The United States already is an attractive market for foreign home buyers and recent immigrants, according to the National Association of Realtors. They accounted for a “significant” $82 billion in existing homes sales between March 2010 and March 2011, up from $66 million a year earlier, the association said in a May study.
China, Canada, Mexico, India and the United Kingdom were reported as having the most buyers, the Realtors said. Florida, Texas, California and Arizona account for 58 percent of sales. About 2 percent of sales were in Nevada.
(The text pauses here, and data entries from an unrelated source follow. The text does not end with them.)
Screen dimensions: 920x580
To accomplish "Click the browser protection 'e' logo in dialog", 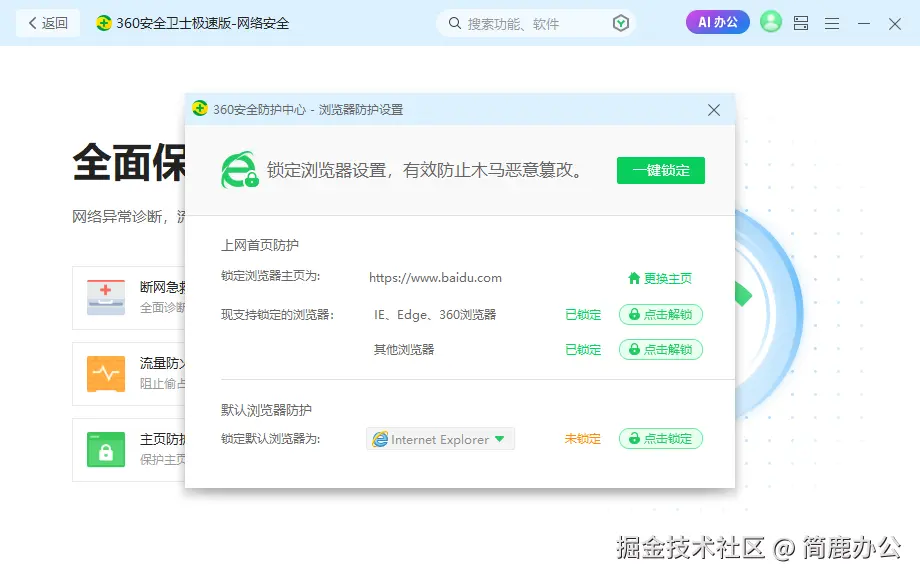I will (237, 167).
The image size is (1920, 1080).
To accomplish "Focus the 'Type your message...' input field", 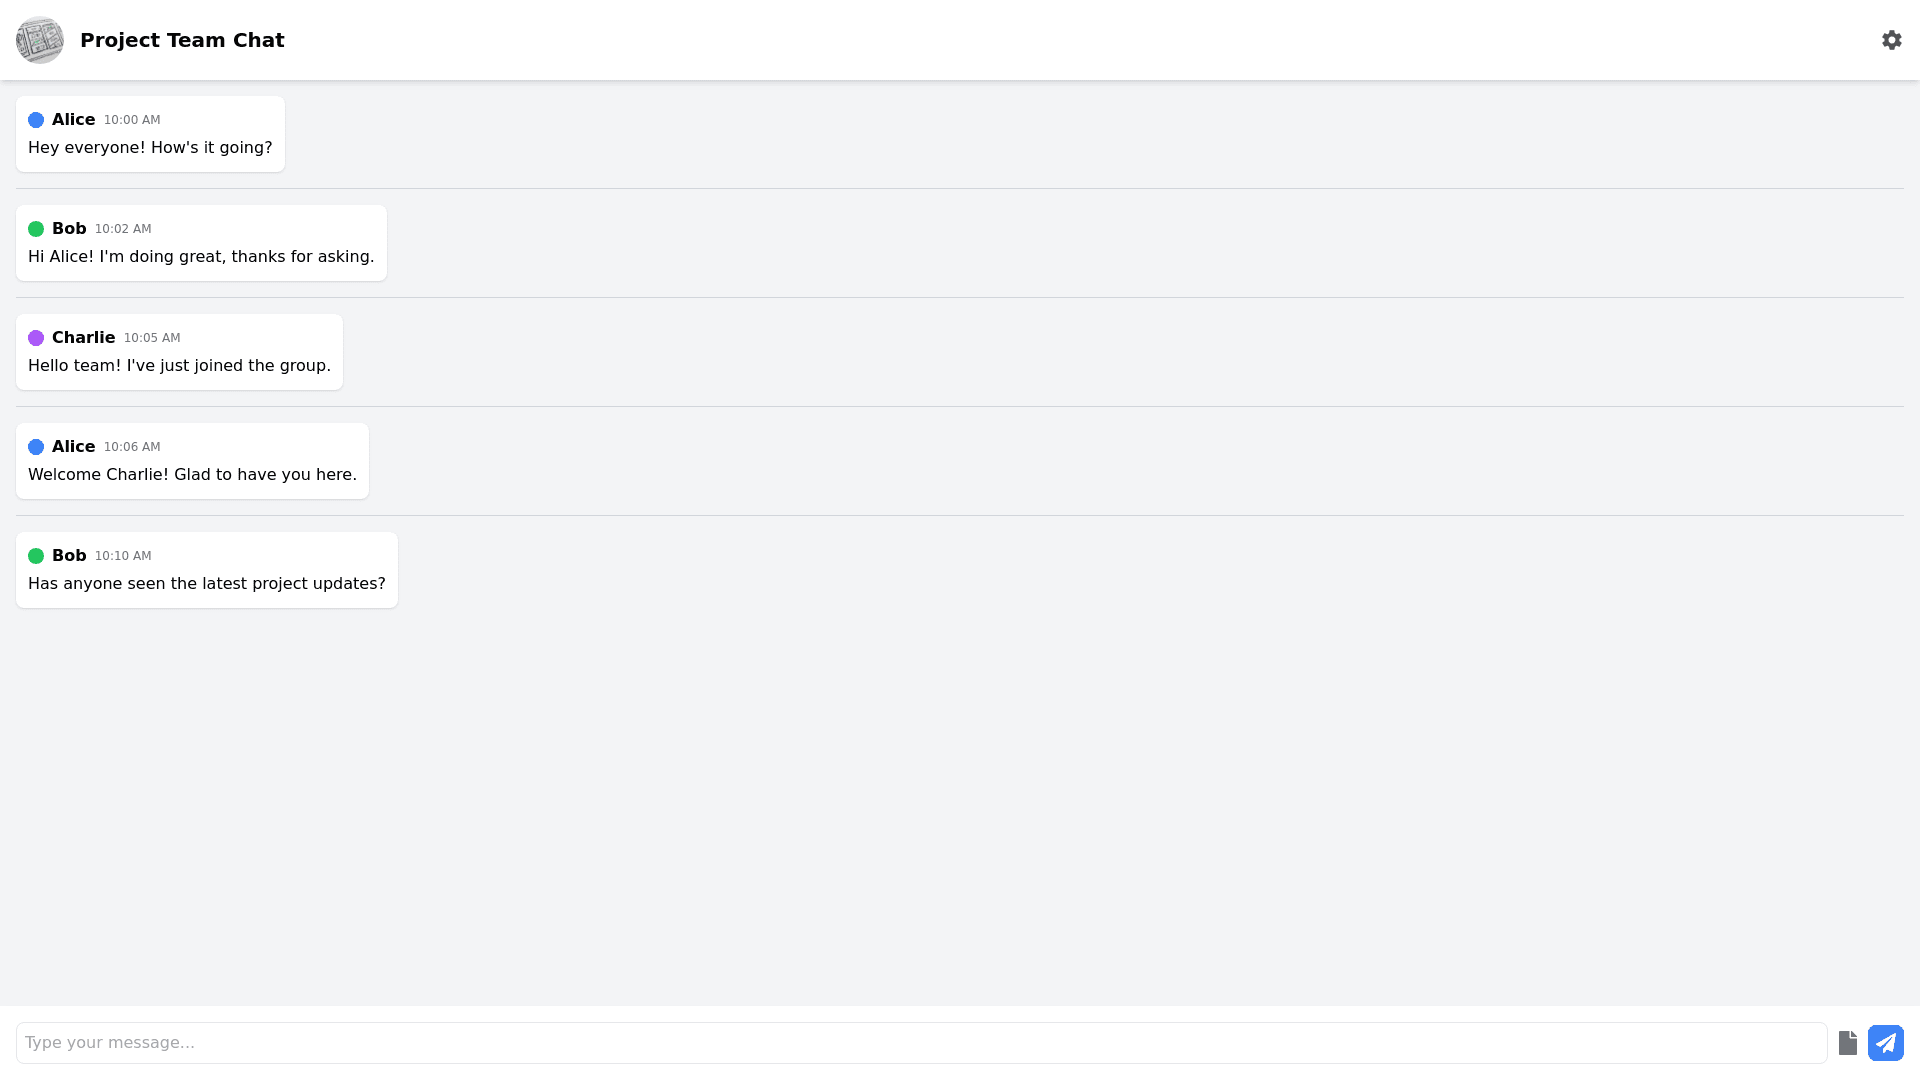I will 920,1043.
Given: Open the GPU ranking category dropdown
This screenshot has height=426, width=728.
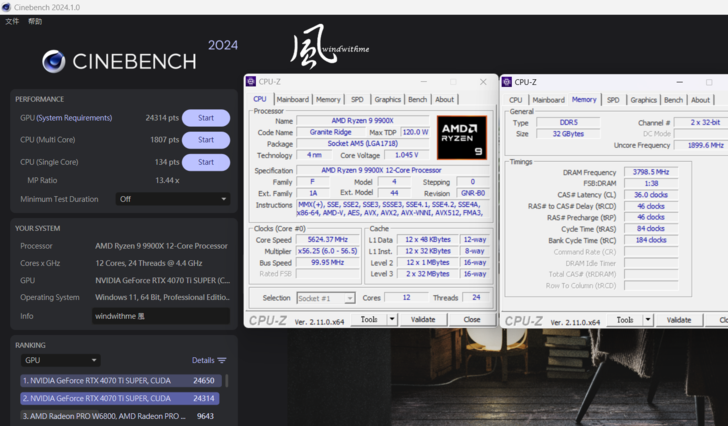Looking at the screenshot, I should click(60, 360).
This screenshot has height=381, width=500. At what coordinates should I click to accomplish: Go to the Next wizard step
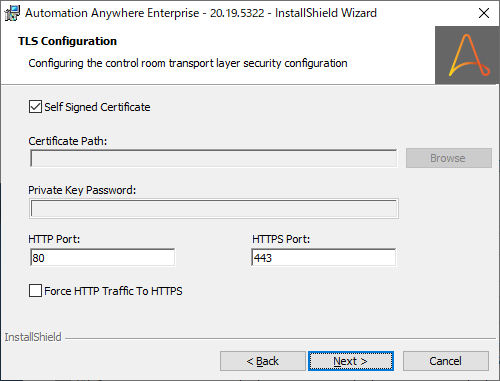(x=351, y=361)
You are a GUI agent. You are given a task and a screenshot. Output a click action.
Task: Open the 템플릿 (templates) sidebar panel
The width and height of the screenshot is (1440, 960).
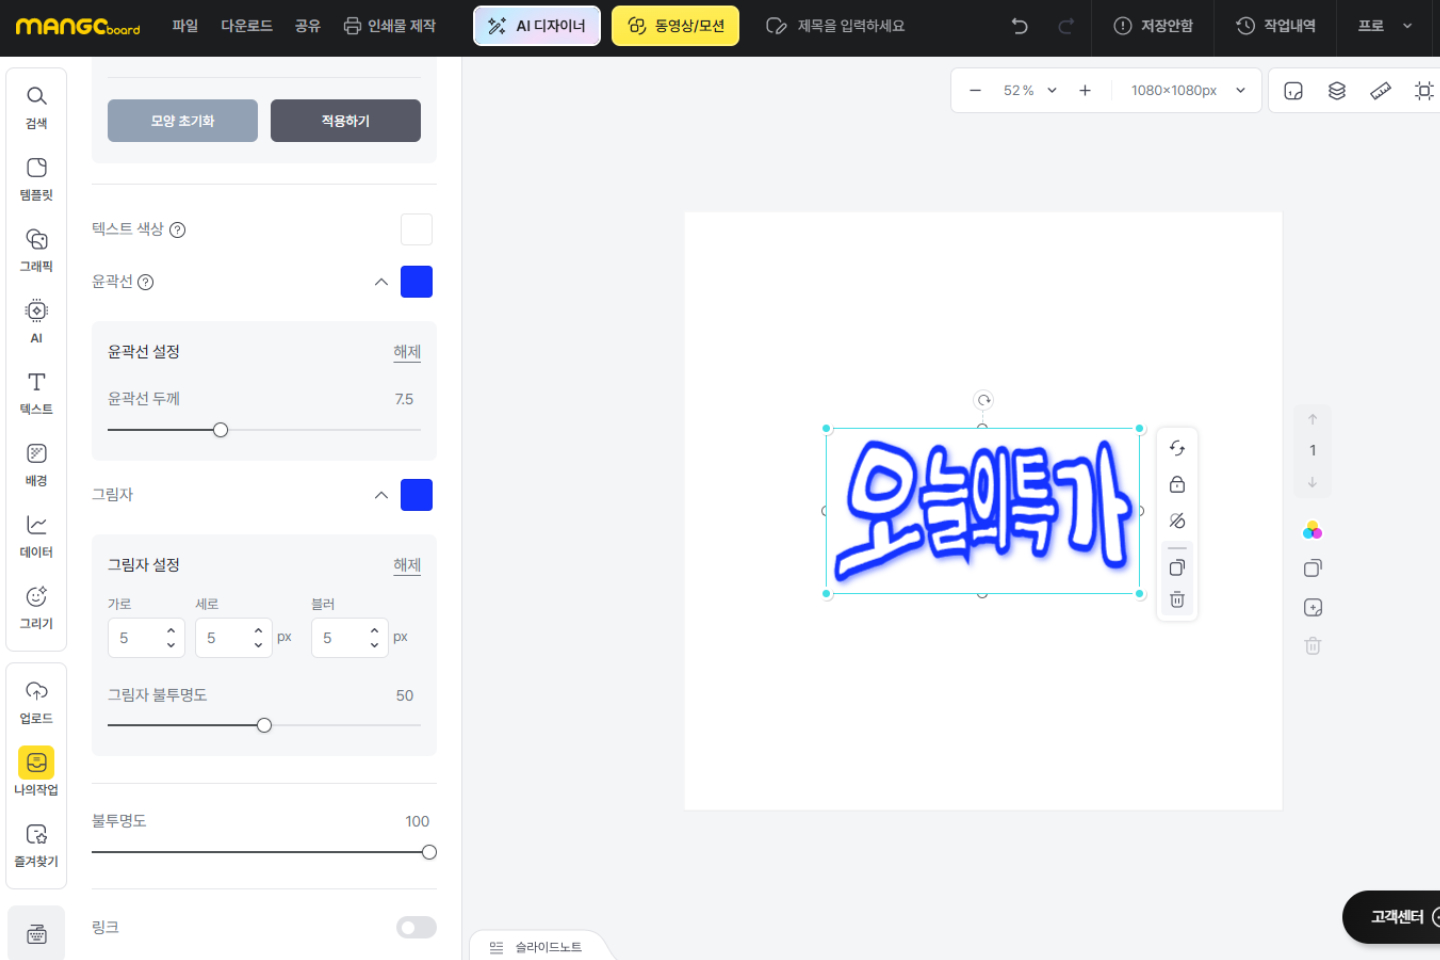[x=36, y=178]
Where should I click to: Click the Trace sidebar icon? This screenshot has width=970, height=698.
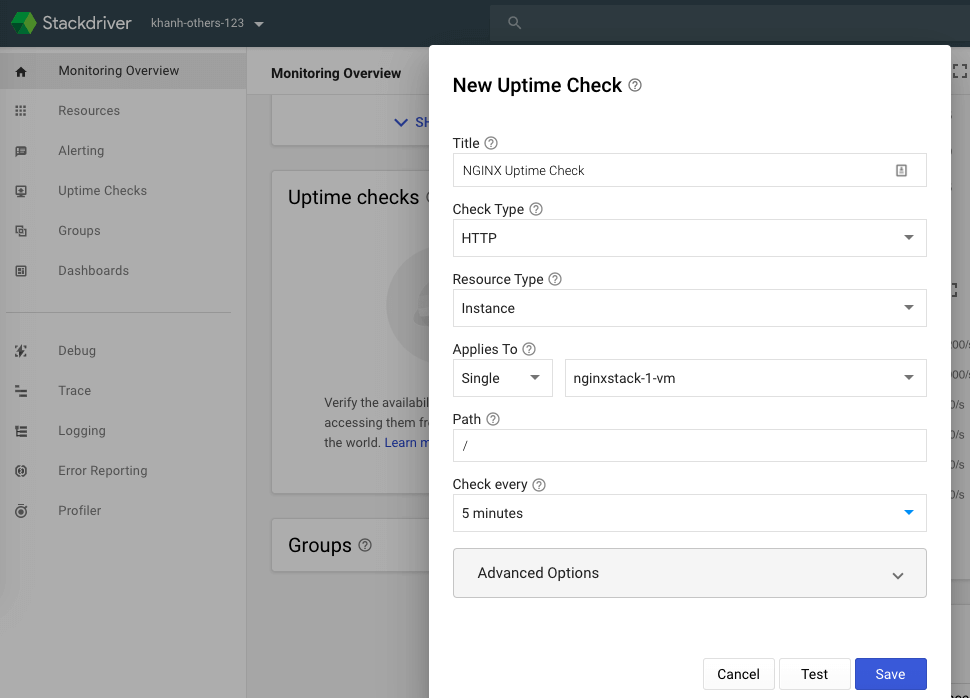coord(20,390)
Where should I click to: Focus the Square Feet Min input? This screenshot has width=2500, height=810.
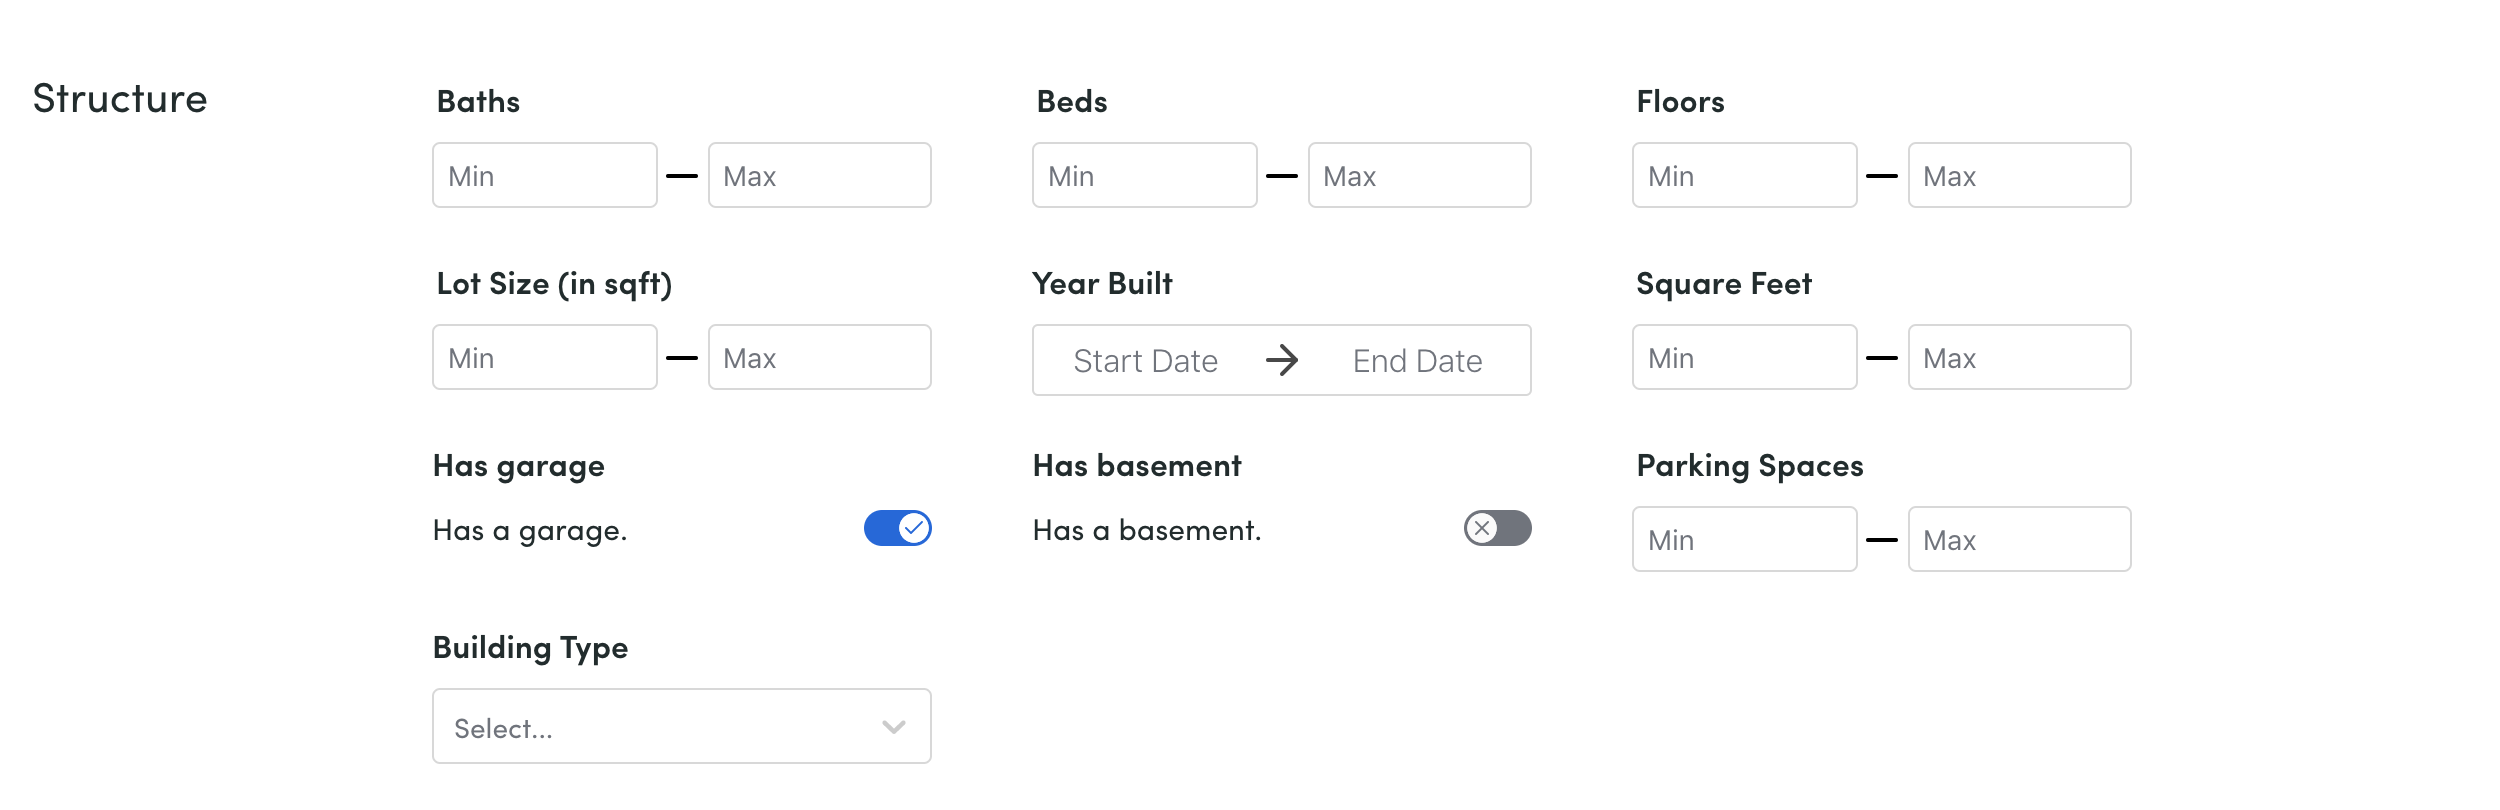tap(1744, 358)
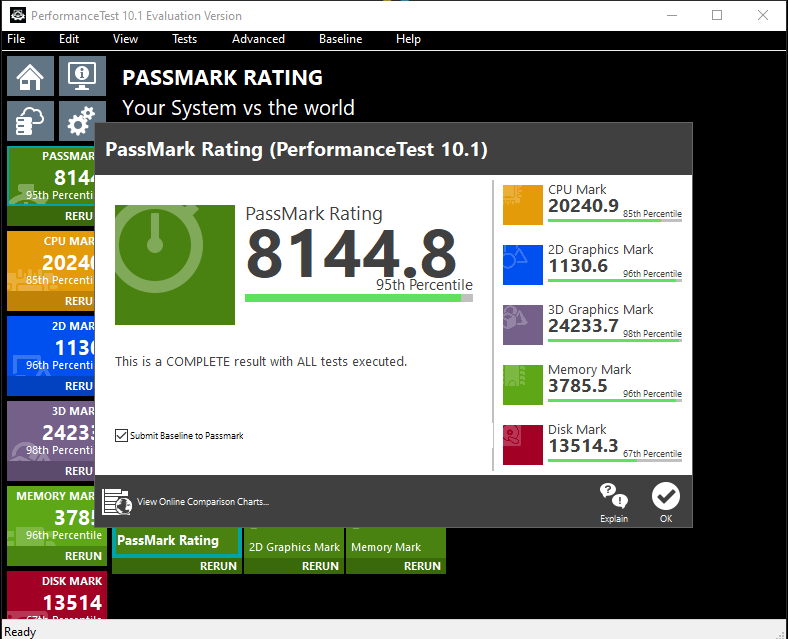Select the Disk Mark sidebar tile

pyautogui.click(x=57, y=595)
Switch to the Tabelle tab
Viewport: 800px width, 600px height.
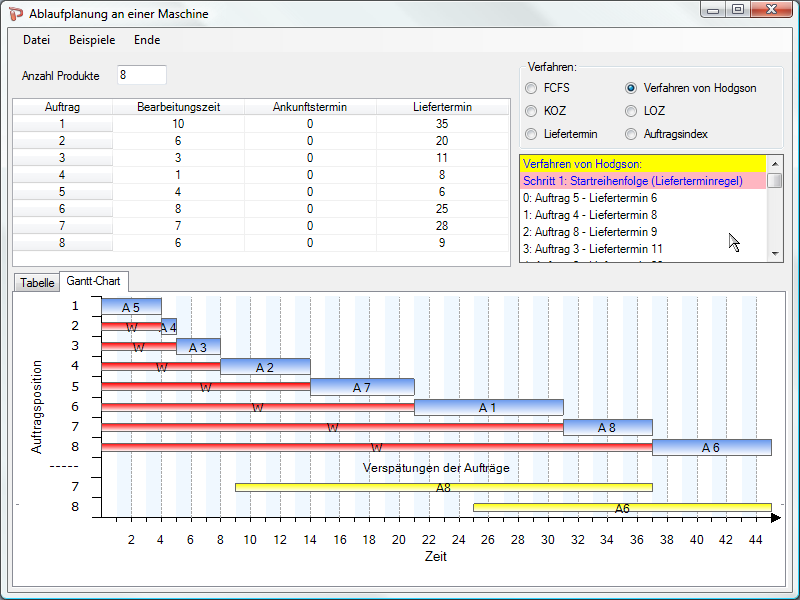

Under the Schumer-Lee bill, a buyer would need to spend at least $500,000 on a single-family home, or at least $250,000 on a home and at least another $250,000 on a home to rent. Buyers would have to live in the home at least 180 days each year, and would need to show proof of continued residence to renew the visa.
“Senator Reid welcomes this plan that could help ease Nevada’s housing crisis,” spokesman Zac Petkanas said. “Nevada is already a top travel destination for foreign tourists and this proposal could attract more visitors to invest in our state.”
The homebuying plan is part of a larger foreign travel bill that seeks to attract more tourists from Canada and China. It also would speed the issuance of visas by allowing the State Department to interview potential visitors through videoconferencing, and to lower visitor fees during the winter off-peak travel season.
Some provisions are similar legislation introduced in the U.S. House by Rep. Joe Heck, R-Nev., and backed by the Nevada tourism industry.